Start of DATASET CONTENT
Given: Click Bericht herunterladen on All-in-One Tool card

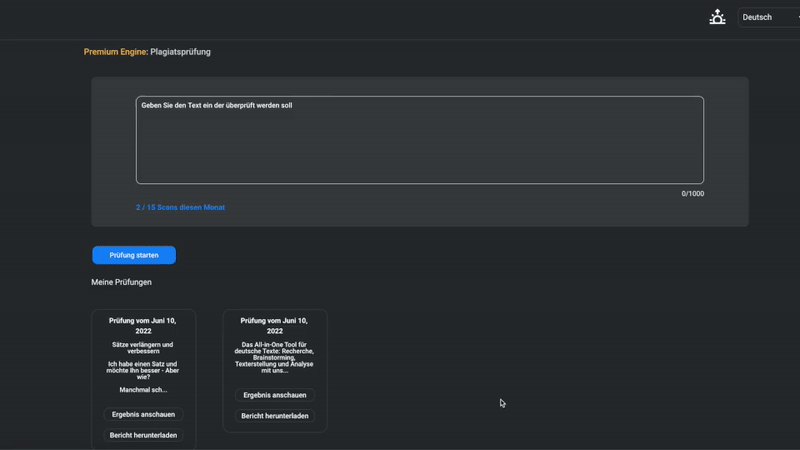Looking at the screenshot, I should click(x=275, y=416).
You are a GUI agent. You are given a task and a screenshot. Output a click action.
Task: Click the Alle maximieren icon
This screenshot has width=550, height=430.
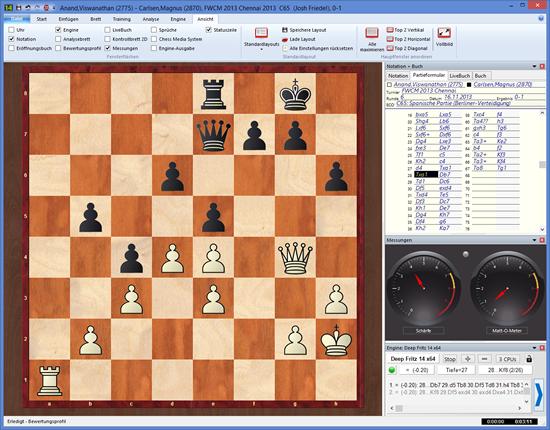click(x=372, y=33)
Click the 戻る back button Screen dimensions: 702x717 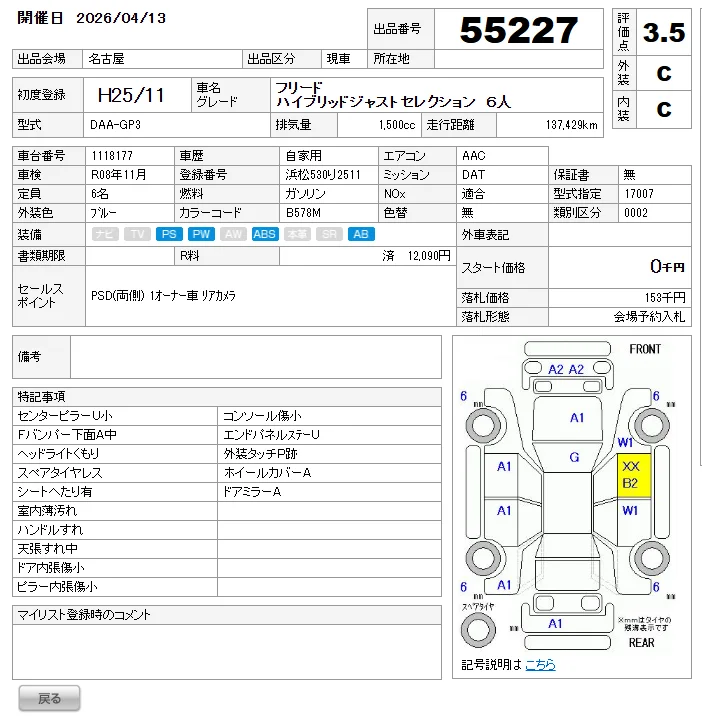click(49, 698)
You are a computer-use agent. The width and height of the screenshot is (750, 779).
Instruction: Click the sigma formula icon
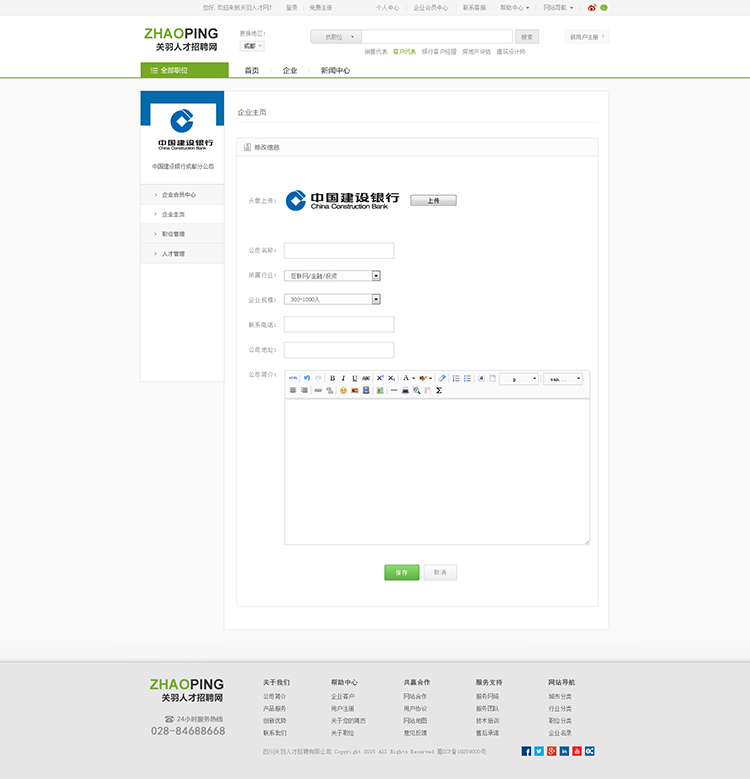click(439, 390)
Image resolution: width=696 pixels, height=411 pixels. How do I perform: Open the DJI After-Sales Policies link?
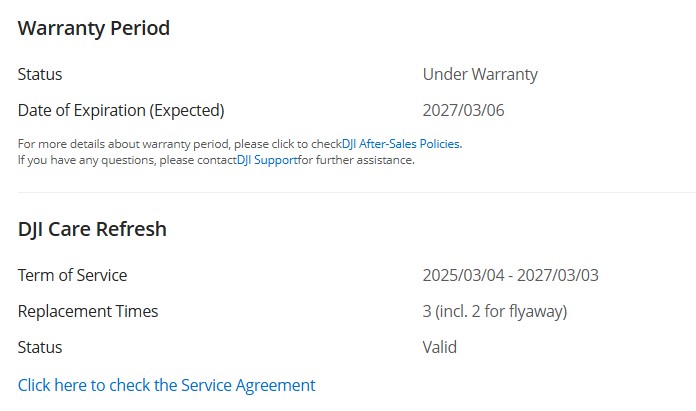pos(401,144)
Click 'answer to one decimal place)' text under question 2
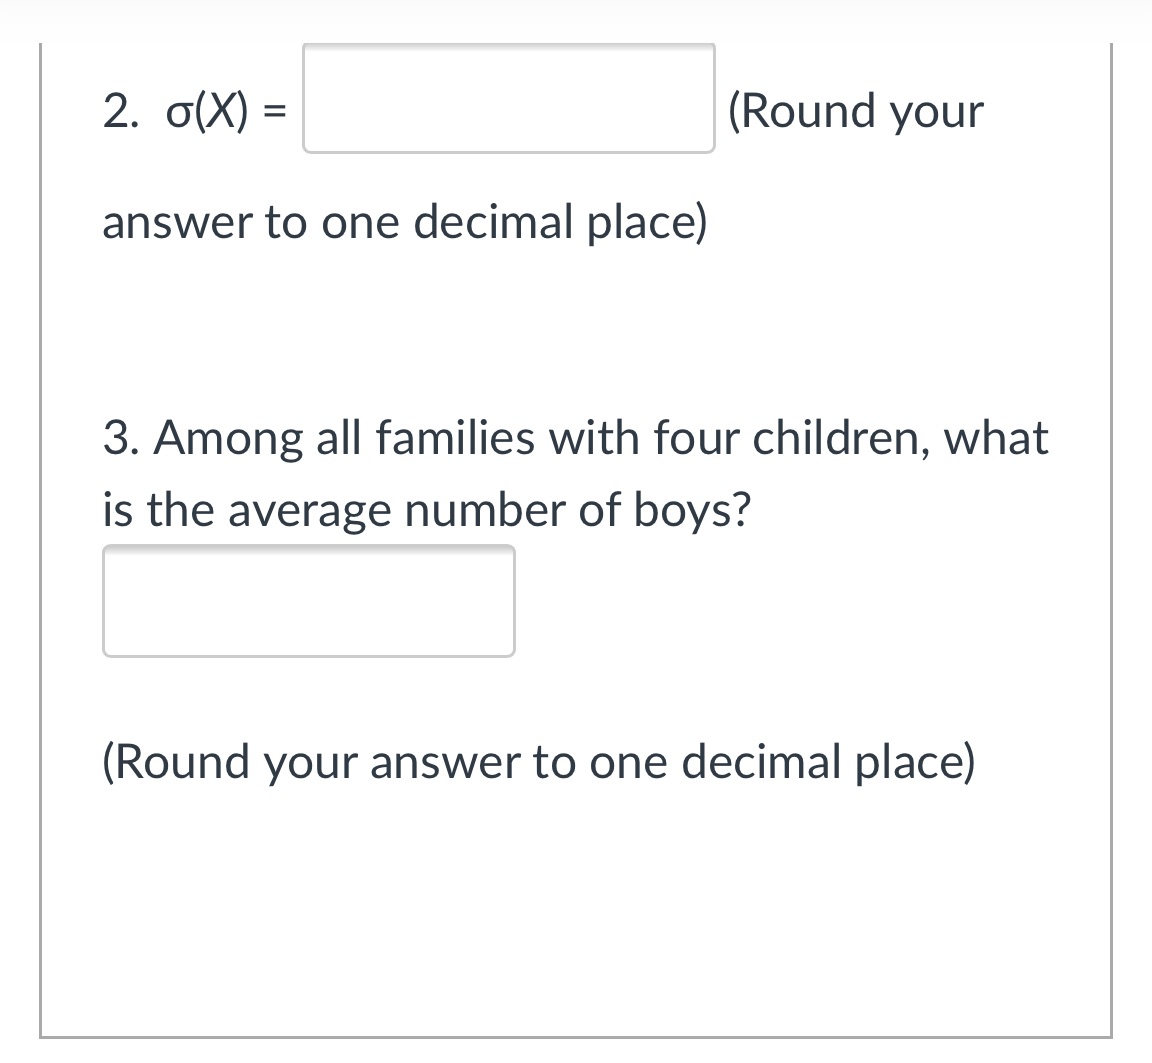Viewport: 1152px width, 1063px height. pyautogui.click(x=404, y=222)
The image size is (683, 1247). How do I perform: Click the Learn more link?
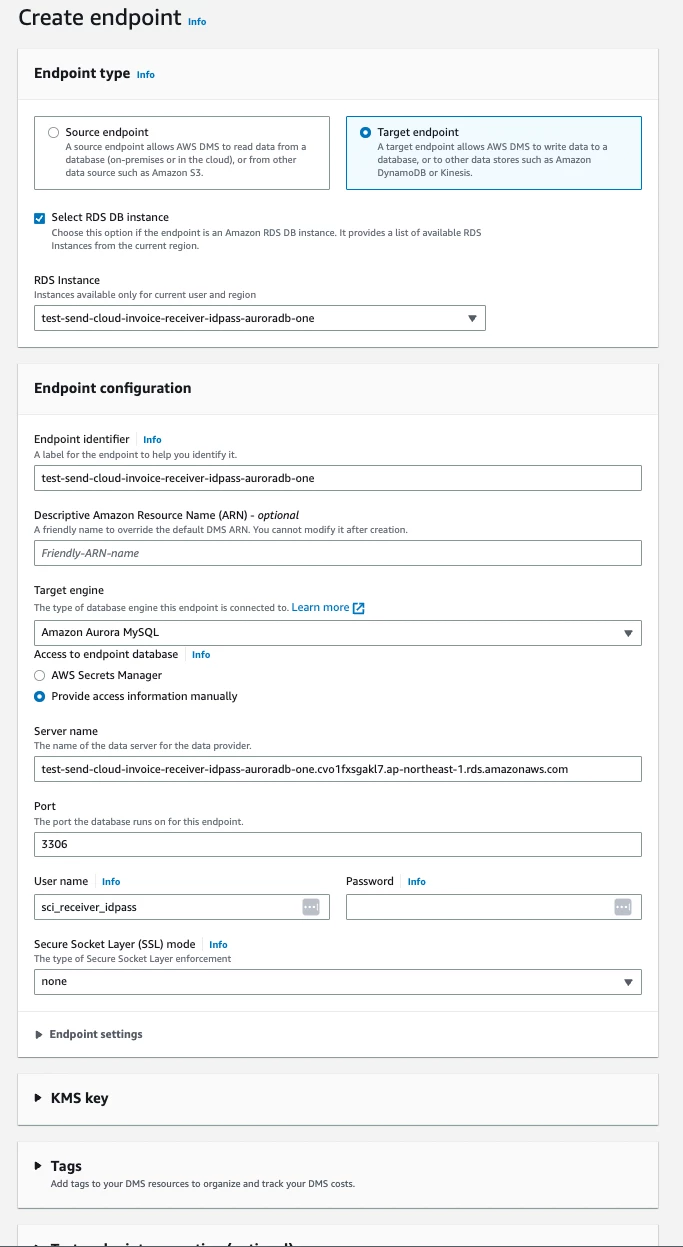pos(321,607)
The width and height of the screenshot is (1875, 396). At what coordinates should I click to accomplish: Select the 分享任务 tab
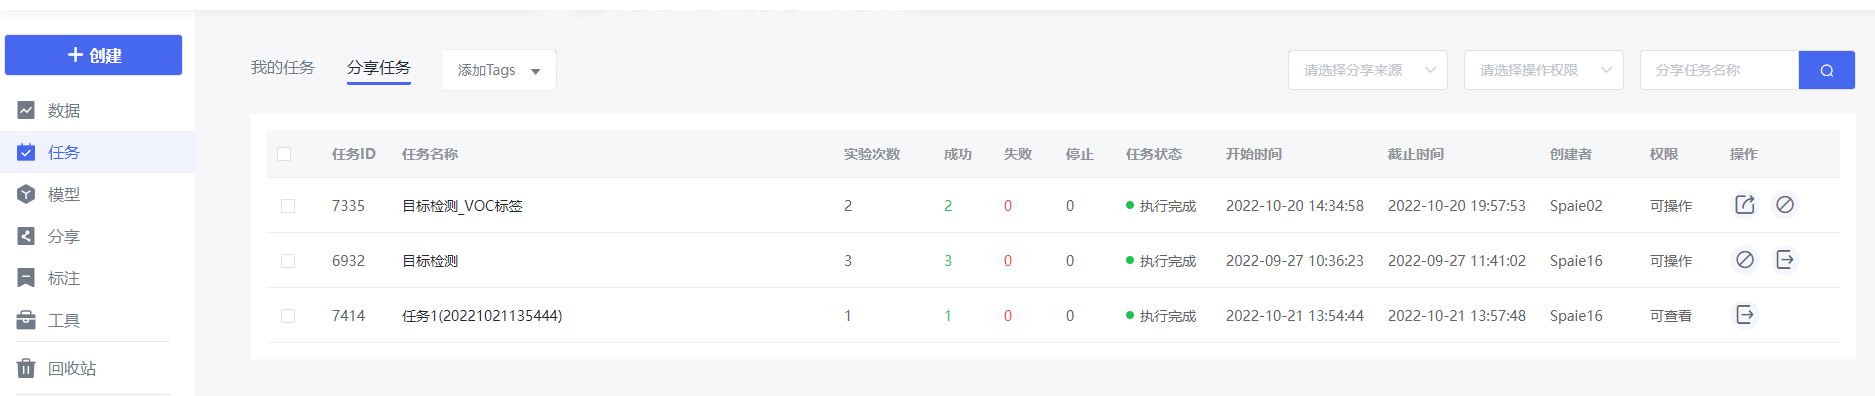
End of DATASET CONTENT
▸ **WRITTEN TASK**
Revise the lines beginning with the one that contains "The image size" and continuing through the end of the records, replacing "Learn more" with "Read more" and keeping everything else the same. Omit the pictures from your answer.

▸ **THE COMPLETED TASK**
The image size is (683, 1247). How do I perform: Click the Read more link?
pos(321,607)
The width and height of the screenshot is (1875, 396). At what coordinates should I click to accomplish: Select the 分享任务 tab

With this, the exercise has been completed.